Toujours est-il que les jours, les années, les décennies passent et les seuls gains sont faits avec l'imprimatur du représentant du roi, de la reine; mais pas la bonne, on s'entend! On arrête tout à propos de tout, tout le temps; on est incapable de prendre des décisions. Nous avons institué la réflexion comme outil privilégié, comme une doudou pour un enfant. Et les autorités, très sagement, nous donnent toute la marge de manoeuvre imaginable. Chaîne de commande: présentation du projet; médiatisation de côtés sombres; débouteillage sur les ondes; analyse pessimiste des journalistes; résurrection de squelettes par les enquêteurs adulés; comité itinérant dans les régions; étude en commission; démonstration populaire; hauts cris offensés en première page par les belles-soeurs; report du projet; fin de session. La même rengaine se répète ad nauseam; au nom de l'environnement, du respect des aînés, des ados, des enfants, des femmes, des professionnels, de la faune et de la flore et j'en passe. Mais le peuple est content: on a du pouvoir, on peut arrêter n'importe quoi. Même sa propre vision de son propre futur. Donne-leur une carriole et envoie-les chez les doukhobors.

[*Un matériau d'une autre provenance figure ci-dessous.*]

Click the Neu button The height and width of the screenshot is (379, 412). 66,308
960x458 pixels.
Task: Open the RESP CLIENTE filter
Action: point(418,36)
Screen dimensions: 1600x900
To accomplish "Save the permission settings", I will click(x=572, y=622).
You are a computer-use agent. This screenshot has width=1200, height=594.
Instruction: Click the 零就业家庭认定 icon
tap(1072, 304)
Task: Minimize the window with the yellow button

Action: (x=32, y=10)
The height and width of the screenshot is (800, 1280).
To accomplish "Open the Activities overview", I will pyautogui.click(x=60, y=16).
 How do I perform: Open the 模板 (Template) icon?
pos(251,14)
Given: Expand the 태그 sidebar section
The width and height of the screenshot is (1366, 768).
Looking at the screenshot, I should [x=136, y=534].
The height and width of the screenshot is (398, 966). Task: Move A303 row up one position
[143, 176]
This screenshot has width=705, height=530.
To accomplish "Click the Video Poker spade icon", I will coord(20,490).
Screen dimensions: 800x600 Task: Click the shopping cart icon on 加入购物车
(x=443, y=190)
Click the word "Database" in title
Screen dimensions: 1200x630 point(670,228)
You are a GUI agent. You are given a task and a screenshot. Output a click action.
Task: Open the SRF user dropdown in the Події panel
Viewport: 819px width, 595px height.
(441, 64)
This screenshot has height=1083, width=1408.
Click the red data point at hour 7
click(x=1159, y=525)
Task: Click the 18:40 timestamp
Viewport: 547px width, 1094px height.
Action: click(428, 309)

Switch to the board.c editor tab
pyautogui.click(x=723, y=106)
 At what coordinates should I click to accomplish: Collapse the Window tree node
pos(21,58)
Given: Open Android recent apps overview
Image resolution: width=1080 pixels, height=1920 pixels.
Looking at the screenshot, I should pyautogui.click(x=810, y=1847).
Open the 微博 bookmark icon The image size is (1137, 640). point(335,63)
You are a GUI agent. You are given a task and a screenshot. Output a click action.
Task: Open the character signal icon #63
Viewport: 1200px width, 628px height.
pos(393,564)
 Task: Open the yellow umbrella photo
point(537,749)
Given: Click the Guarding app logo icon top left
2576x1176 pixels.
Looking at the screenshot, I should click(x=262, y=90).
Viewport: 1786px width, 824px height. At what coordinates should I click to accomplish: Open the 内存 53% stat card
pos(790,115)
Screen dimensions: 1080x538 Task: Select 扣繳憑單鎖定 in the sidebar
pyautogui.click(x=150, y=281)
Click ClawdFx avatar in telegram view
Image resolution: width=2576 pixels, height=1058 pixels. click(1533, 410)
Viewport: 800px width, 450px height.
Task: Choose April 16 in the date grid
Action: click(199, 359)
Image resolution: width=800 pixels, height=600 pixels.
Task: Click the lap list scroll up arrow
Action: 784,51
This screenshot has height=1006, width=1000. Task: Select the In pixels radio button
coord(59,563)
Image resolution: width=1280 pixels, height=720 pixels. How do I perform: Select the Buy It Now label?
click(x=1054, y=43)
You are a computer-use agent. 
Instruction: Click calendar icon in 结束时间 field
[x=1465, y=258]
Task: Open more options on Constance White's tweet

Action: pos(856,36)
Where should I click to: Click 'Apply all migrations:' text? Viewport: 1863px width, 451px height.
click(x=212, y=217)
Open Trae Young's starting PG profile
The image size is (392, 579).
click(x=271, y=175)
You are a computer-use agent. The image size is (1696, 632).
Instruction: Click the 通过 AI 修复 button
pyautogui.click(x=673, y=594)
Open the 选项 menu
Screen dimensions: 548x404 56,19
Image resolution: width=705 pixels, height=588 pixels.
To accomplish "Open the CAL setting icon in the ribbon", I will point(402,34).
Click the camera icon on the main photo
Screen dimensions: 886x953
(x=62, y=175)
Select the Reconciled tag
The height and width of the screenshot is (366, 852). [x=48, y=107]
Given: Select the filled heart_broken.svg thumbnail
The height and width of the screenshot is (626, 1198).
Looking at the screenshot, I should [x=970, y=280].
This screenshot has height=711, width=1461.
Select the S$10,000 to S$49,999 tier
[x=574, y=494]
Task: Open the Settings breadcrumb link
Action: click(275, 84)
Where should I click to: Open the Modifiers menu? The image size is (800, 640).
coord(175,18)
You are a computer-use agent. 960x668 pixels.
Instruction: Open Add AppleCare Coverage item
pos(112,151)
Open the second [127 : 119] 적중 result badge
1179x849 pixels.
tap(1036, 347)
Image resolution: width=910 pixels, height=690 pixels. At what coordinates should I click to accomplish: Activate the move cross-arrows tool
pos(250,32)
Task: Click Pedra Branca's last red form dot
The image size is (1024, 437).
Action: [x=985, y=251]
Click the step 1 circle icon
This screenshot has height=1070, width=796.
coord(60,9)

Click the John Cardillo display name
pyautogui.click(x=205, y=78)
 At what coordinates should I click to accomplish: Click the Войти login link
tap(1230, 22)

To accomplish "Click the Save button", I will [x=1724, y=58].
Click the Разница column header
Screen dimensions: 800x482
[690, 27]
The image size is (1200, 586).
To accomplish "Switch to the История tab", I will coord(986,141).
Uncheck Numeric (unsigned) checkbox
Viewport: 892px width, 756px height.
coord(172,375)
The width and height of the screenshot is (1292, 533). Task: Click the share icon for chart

Pendant que l'on joue à s'organiser, nos dirigeants jouent le vrai jeu: celui du pouvoir. Nous nous entourons de défaite; on finit par envelopper les générations nouvelles d'un aura, non, d'une brume, non plus, d'un smog bien épais au travers duquel la seule chose à cultiver est le courage de continuer à marcher et suivre pas-à-pas l'empreinte que le dernier a laissée. On a même remplacer le fou à Dollard des Ormeaux qui a quand même fait réfléchir quelques peaux rouges par encore une fois une gang à la Octobre 70, réfugiés dans une église comme autant de sans-papiers; le tonneau, eux, ils ne l'ont pas lancé, ils se sont cachés dedans. Ils ont au moins eu le courage de sortir des associations civiles pour lancer leur message de façon un peu plus claire et... pas parlementaire du tout. Plus ça change, plus c'est pareil. Michel Chartrand aussi est devenu un saint, comme Bourgault, pendant que les militants usaient leur fond de culotte dans leur salon ou dans les chambres d'hôtel grand luxe pendant les négos.

Parfois, je m'imagine un monde à la Duplessis dans lequel les droits ont disparu; où les médias lancent aveuglément des roses aux décideurs; un monde blafard plein d'ouvriers miséreux, de petits comptables cloutés, de maîtresses vieilles filles demeurant en haut dans l'école. En effet, la noirceur permet de voir les étoiles. Et comme le Moyen Âge, qui a détruit la civilisation romaine, il l'a tout de même ramené pour refaire le monde moderne.